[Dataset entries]
-=-=-

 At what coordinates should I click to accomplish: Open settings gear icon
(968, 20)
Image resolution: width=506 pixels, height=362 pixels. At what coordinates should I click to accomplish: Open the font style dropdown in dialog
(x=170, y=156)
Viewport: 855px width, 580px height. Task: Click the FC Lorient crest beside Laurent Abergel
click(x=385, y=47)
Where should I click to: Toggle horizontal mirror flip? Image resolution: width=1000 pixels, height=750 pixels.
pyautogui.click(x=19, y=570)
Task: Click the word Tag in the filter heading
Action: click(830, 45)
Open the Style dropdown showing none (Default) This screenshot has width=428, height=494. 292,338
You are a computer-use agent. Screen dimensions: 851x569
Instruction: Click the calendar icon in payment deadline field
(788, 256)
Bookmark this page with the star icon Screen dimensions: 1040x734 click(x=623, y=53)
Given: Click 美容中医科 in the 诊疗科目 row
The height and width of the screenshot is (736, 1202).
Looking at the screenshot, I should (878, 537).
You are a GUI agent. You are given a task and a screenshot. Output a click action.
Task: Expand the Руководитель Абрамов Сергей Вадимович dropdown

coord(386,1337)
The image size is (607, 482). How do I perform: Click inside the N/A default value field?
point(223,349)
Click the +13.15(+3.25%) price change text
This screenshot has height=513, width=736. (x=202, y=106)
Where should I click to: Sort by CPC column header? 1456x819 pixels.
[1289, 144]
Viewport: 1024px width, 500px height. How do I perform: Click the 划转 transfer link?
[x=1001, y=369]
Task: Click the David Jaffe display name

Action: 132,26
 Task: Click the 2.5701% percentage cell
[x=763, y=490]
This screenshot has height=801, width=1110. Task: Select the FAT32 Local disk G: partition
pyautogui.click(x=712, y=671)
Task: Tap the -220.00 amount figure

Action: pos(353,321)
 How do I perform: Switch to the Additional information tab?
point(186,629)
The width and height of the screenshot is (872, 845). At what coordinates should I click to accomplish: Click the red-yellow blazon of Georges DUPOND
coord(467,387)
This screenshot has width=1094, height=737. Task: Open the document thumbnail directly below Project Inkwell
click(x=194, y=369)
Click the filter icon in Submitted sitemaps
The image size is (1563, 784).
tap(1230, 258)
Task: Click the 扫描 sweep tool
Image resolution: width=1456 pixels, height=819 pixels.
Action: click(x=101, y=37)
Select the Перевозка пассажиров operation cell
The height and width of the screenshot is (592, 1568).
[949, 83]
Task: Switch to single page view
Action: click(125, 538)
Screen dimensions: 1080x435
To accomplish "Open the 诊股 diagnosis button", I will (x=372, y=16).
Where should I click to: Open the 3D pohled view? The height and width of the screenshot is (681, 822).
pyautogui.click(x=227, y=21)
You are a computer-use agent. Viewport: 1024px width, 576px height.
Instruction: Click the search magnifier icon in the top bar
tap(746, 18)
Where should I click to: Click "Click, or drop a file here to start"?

-=-=-

**REQUIRED WORK**
I'd like every record written out exactly as given.

**EXERCISE ANSWER**
 At what coordinates should I click to accomplish: Open settings gear icon
(968, 20)
Image resolution: width=506 pixels, height=362 pixels. At what coordinates should I click to accomplish: Open the font style dropdown in dialog
(x=170, y=156)
Viewport: 855px width, 580px height. Task: Click the FC Lorient crest beside Laurent Abergel
click(x=385, y=47)
Where should I click to: Toggle horizontal mirror flip? Image resolution: width=1000 pixels, height=750 pixels.
pyautogui.click(x=19, y=570)
Task: Click the word Tag in the filter heading
Action: click(830, 45)
Open the Style dropdown showing none (Default) This screenshot has width=428, height=494. 292,338
You are a computer-use agent. Screen dimensions: 851x569
Instruction: Click the calendar icon in payment deadline field
(788, 256)
Bookmark this page with the star icon Screen dimensions: 1040x734 click(x=623, y=53)
Given: Click 美容中医科 in the 诊疗科目 row
The height and width of the screenshot is (736, 1202).
Looking at the screenshot, I should (878, 537).
You are a GUI agent. You are given a task and a screenshot. Output a click action.
Task: Expand the Руководитель Абрамов Сергей Вадимович dropdown

coord(386,1337)
The image size is (607, 482). How do I perform: Click inside the N/A default value field?
point(223,349)
Click the +13.15(+3.25%) price change text
This screenshot has height=513, width=736. (x=202, y=106)
Where should I click to: Sort by CPC column header? 1456x819 pixels.
[1289, 144]
Viewport: 1024px width, 500px height. How do I perform: Click the 划转 transfer link?
[x=1001, y=369]
Task: Click the David Jaffe display name

Action: 132,26
 Task: Click the 2.5701% percentage cell
[x=763, y=490]
This screenshot has height=801, width=1110. Task: Select the FAT32 Local disk G: partition
pyautogui.click(x=712, y=671)
Task: Tap the -220.00 amount figure

Action: pos(353,321)
 How do I perform: Switch to the Additional information tab?
point(186,629)
The width and height of the screenshot is (872, 845). At what coordinates should I click to accomplish: Click the red-yellow blazon of Georges DUPOND
coord(467,387)
This screenshot has width=1094, height=737. Task: Open the document thumbnail directly below Project Inkwell
click(x=194, y=369)
Click the filter icon in Submitted sitemaps
The image size is (1563, 784).
tap(1230, 258)
Task: Click the 扫描 sweep tool
Image resolution: width=1456 pixels, height=819 pixels.
Action: click(x=101, y=37)
Select the Перевозка пассажиров operation cell
The height and width of the screenshot is (592, 1568).
[949, 83]
Task: Switch to single page view
Action: click(125, 538)
Screen dimensions: 1080x435
To accomplish "Open the 诊股 diagnosis button", I will (x=372, y=16).
Where should I click to: Open the 3D pohled view? The height and width of the screenshot is (681, 822).
pyautogui.click(x=227, y=21)
You are a computer-use agent. Viewport: 1024px width, 576px height.
Instruction: Click the search magnifier icon in the top bar
tap(746, 18)
Where should I click to: Click "Click, or drop a file here to start"?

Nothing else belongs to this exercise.